Given the entries that follow, write out exactly the lines starting at the one containing "Task: Collapse the" and ending at the one containing "Screen dimensions: 640x480", both ends included, and only those.

* * * * * * *

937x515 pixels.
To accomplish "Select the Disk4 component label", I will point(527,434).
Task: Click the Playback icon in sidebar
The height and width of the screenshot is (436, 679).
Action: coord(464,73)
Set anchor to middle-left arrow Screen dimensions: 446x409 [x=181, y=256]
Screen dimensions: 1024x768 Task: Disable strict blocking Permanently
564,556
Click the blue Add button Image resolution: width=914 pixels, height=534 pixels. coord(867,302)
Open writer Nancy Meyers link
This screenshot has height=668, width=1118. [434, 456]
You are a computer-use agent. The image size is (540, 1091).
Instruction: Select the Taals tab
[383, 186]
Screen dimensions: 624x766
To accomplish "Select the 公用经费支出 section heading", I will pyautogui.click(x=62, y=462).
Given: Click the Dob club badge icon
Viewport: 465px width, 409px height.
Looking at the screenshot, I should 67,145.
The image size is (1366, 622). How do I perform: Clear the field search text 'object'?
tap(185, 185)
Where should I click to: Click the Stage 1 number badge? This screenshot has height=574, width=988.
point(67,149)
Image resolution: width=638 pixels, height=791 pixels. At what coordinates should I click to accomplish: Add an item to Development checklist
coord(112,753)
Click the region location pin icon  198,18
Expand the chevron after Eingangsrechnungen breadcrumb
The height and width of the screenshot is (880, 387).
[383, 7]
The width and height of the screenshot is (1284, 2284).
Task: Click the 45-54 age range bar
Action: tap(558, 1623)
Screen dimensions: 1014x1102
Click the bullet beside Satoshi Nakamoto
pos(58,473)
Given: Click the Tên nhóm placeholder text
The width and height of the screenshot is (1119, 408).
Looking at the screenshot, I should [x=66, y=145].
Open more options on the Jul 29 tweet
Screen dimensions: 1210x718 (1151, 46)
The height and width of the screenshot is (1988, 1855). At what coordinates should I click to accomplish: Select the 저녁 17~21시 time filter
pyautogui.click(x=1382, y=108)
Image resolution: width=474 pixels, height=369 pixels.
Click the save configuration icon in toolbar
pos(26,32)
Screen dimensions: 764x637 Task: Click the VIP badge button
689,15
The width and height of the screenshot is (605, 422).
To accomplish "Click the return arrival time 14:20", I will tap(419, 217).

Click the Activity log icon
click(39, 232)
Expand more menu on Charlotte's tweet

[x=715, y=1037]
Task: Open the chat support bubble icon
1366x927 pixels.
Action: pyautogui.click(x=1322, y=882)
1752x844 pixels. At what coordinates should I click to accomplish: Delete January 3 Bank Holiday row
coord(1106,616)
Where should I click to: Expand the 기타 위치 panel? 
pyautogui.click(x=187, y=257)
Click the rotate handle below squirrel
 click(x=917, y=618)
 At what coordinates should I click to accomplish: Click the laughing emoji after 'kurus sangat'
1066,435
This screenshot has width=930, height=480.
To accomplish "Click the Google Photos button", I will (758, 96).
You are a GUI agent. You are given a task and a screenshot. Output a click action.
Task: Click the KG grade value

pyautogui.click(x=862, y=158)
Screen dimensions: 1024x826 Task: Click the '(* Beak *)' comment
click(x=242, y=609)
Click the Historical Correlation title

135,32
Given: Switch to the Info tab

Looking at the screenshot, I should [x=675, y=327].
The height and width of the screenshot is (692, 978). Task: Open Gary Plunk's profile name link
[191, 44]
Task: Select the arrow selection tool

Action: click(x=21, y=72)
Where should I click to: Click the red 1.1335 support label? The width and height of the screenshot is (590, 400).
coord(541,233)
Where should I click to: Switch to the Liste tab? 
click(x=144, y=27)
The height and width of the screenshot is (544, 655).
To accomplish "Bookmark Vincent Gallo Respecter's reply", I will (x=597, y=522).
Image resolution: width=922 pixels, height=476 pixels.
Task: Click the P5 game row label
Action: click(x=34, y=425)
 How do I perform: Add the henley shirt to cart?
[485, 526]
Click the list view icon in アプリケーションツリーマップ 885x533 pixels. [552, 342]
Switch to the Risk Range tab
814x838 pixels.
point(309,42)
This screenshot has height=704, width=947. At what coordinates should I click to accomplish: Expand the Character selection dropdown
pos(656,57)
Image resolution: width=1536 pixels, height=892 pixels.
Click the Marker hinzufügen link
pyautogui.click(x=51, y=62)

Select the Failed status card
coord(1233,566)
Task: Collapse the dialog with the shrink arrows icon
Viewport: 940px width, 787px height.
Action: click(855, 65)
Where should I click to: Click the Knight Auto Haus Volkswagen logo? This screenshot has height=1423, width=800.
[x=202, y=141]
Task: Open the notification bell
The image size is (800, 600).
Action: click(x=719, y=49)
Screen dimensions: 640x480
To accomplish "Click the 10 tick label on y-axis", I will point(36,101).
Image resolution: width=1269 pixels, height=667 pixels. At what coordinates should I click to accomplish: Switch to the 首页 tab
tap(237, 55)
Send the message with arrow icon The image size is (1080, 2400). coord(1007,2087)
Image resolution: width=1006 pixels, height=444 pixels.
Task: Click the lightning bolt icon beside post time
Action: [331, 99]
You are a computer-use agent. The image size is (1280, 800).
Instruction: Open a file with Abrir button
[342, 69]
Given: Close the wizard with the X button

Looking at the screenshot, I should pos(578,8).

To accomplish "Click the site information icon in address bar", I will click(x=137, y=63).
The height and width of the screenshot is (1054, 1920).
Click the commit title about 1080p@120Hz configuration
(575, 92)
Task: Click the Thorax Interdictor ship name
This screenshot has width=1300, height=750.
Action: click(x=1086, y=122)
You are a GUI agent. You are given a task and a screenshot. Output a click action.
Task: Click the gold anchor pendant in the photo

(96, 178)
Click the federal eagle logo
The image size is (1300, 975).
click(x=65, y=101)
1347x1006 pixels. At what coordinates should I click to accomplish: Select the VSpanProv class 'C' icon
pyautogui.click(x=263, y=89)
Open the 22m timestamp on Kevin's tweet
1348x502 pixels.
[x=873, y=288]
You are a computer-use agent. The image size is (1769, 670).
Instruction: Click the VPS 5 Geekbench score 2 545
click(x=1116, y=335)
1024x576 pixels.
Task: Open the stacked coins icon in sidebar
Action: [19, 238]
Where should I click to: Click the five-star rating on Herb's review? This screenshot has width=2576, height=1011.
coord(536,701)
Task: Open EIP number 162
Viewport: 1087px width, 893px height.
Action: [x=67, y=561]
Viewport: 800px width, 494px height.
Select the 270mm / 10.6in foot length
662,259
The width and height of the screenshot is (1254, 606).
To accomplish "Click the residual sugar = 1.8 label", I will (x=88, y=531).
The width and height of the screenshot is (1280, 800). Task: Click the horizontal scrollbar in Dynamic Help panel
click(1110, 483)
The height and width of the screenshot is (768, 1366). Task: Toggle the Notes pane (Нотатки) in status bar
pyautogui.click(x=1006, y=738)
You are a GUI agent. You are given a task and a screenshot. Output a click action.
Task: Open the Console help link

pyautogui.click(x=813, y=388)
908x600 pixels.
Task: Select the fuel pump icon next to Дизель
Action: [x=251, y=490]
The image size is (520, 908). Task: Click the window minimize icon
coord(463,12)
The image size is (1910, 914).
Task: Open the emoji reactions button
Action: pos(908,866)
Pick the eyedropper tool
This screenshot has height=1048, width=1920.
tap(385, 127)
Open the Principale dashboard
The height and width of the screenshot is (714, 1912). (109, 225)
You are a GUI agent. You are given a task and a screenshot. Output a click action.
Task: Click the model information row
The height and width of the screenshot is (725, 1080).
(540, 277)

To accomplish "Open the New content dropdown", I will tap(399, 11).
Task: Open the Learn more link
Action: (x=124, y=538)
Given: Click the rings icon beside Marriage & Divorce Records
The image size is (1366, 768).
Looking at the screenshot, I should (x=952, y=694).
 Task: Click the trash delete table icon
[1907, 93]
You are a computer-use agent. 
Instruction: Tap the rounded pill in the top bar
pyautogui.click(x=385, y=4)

* * * * * * *

> [Output for this exercise]
Task: Collapse the dialog with the shrink arrows icon
Viewport: 940px width, 787px height.
Action: click(855, 65)
Where should I click to: Click the Knight Auto Haus Volkswagen logo? This screenshot has height=1423, width=800.
[x=202, y=141]
Task: Open the notification bell
The image size is (800, 600).
Action: click(x=719, y=49)
Screen dimensions: 640x480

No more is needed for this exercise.